そしてある日、人事のヒアリングがあった。

そこで聞かれたのが、「業務軽量化についてどこまで取り組んだか」である。

 

そこで、私は答えた。

「私の部署では◎◎をやった、無駄削減のため××に取り組んでみた、そして業務の軽量化が進んだ。」

 

すると、面接者(私の直属の上司ではなく、人事担当の役職者ね)が私に尋ねた。

 

「じゃあ、業務軽量化をして浮いた時間はどうするんですか?」

 

んなもん、決まっとるだろう(←エラそう)。

私は自分の信念に従い、笑顔で答えた。

 

「業務が早く終了したら、部下を早く帰宅させたいです。無駄な残業を減らして部下を休ませたいので」

 

すると、私の返答を聞いた面接者の顔がこわばった。

(あれ?間違った回答しましたかね?)

と思っていると、案の定、面接者は苦々しい口調で言った。

 

「浮いた時間で、ほかの仕事が出来るでしょ?」

 

私「…。」

(そういう回答を期待していたのか)

 

部下を休ませて何が悪いのだ。

ちゃんと終業時間まで仕事したのだから、帰宅させて何が問題なんだ。

 

とその時私は思った。

(反論はしなかったけど、反抗的な態度が顔に出ていたかも)

 

当然?私は昇進しなかった(笑)。

ま、そんなことが今日までにたくさんあった。

 

以前は「仕事を頑張り、会社から評価されたい」と思っていた。

でも、どうも会社的考え方と自分の考え方は合わないことに気づいた。

「女のくせに」なんて、年がら年中言われてきた。

 

そんなことが長年続き、遅まきながら、出世競争とかそんなものから降りることにした。

どうでもいいおじさんたちからの評価なんてどうでもいいや、と思うようになった。

きちんと仕事をして自分の生活が回れば、それだけで十分だと考えるに至ったのだ。

 

そういう「競争から降りた」状態になってから読む菜根譚

うーむ。

まだやる気満々だった時に読めば良かったのかな。

各種の諫言や金言を読むと、反省させられたり鼓舞されたりするんですけどね。

 

しかし、昔も今も人間は変わらないらしい。

「民衆を愛さない官吏は税金泥棒だ」なんて面白いのもあった。

(昔の中国にもそういう公務員がいたんだな)

 

そんな中、「誠実さが最も人間に必要」ってのは、激しく同意します。

 

有名大卒とかすごい会社でキャリアを積んだとか、イケメンとか美女とか。

そんなものは、働いていると案外些末なことだ。

どれだけ高学歴であっても、「誠実でない」というだけでその人のすべてが台無しだ。

 

「誠実である」ということは、人に信頼されるってことですよね。

人間関係において信頼されない人は、どうしようもない。

 

多種多様な金言があるが、特に社会人にとって必要なこと。

それは「誠実であること」、やっぱりこれに尽きる。

なので、ここは菜根譚の言う通り、「誠実であること」を肝に銘じて人生を過ごそうと思う。

 

と、ここまで書くと読者の方の反応は2つに分かれるかもしれない。

10代、20代の方は、「菜根譚は今から読んでも役に立つかも」と思うかも。

30代以上の人は、「もうある程度の社会経験を積んだから、読まなくてもいいかな」と。

 

いや、菜根譚はどんな年齢の人でも楽しめると思います。

 

「人の値打ちは後半生で決まる」なんて言われたら、今からでも?頑張ろうと思いませんか?

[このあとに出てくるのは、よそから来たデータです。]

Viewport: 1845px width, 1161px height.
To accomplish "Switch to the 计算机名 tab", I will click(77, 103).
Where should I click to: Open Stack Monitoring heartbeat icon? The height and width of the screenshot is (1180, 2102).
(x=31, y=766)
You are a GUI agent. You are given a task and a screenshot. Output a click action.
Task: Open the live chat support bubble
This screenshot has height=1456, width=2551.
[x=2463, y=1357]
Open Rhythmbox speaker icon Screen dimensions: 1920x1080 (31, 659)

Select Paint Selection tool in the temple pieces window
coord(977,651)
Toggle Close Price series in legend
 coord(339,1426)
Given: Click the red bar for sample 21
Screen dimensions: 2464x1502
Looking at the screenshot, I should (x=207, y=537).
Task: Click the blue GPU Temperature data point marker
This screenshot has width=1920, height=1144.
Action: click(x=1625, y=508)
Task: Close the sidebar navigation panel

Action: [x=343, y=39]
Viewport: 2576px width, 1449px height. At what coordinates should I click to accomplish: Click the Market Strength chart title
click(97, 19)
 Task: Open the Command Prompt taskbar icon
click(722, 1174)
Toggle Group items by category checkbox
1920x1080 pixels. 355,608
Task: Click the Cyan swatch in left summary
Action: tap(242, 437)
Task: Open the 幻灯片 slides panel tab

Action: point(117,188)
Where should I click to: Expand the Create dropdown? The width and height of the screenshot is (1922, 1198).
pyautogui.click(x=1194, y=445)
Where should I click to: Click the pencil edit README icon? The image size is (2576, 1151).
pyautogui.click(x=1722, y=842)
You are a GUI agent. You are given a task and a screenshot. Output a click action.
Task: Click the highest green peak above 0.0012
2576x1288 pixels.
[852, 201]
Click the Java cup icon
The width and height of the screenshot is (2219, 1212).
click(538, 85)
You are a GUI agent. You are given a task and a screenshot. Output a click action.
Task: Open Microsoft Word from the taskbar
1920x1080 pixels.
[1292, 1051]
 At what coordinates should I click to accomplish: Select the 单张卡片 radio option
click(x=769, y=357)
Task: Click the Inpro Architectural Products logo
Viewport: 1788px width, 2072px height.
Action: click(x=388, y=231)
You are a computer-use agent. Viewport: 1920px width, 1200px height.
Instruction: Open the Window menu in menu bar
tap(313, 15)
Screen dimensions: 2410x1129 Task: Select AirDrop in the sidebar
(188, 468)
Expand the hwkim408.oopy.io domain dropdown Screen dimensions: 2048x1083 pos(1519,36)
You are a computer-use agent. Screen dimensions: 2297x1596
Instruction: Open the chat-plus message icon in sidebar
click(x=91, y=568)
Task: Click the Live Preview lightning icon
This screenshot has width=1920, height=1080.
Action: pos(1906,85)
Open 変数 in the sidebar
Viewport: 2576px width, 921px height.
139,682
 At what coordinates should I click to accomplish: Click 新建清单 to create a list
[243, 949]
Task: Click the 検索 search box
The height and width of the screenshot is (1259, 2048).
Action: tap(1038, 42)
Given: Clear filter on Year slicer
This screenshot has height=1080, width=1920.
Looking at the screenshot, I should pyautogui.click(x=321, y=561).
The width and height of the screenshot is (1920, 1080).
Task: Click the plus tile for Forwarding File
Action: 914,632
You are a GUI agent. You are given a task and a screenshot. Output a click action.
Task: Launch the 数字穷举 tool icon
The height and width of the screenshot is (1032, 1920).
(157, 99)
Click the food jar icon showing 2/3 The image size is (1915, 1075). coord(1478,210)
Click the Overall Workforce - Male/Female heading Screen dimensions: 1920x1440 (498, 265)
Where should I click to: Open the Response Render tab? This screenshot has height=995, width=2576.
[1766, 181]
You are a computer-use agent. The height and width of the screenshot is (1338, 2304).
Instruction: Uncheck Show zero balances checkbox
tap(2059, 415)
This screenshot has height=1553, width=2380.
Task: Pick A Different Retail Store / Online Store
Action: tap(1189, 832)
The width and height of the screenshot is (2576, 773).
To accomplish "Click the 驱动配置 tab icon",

「早熟は晩成に及ばない」なんて、スロースターターの私なぞめっちゃ鼓舞されます。

「功績や学歴が無くても立派な人生を送れる」うん、そう思いたい。

「古い友人を大切にしなさい」そうか、新しい友人を増やすのもいいけど、古い友達も大事だよな。

 

などなど。

手元に置いておいて、たまにパッと開いてそのページを読む、なんて使い方もいいかも。

オリジナルの菜根譚は読むのが難しそうですが、これは「精選」で「新釈」なのであっという間に読めちゃいます。

 

というわけで、結論。

 

菜根譚自体は良い本だ。

何歳になっても学びのある本ではあるが、個人的おススメとしては、できれば若いうちに。

 

というわけで、本には読むタイミングというものがある。

と改めて思った菜根譚でした。

 

ところで、菜根譚を図書館から借りた際、つい「世界の朝ごはん おいしいレシピ集」も借りてしまった。

香港と台湾のおかゆがおいしそうだったからだ。

 

菜根譚=中華料理」、違いますからね!違いますよ!

一番「菜っ葉と根菜」に引きずられているの、自分じゃん。

 

「世界の朝ごはん」本については、また別の機会に記事を書こうと思います。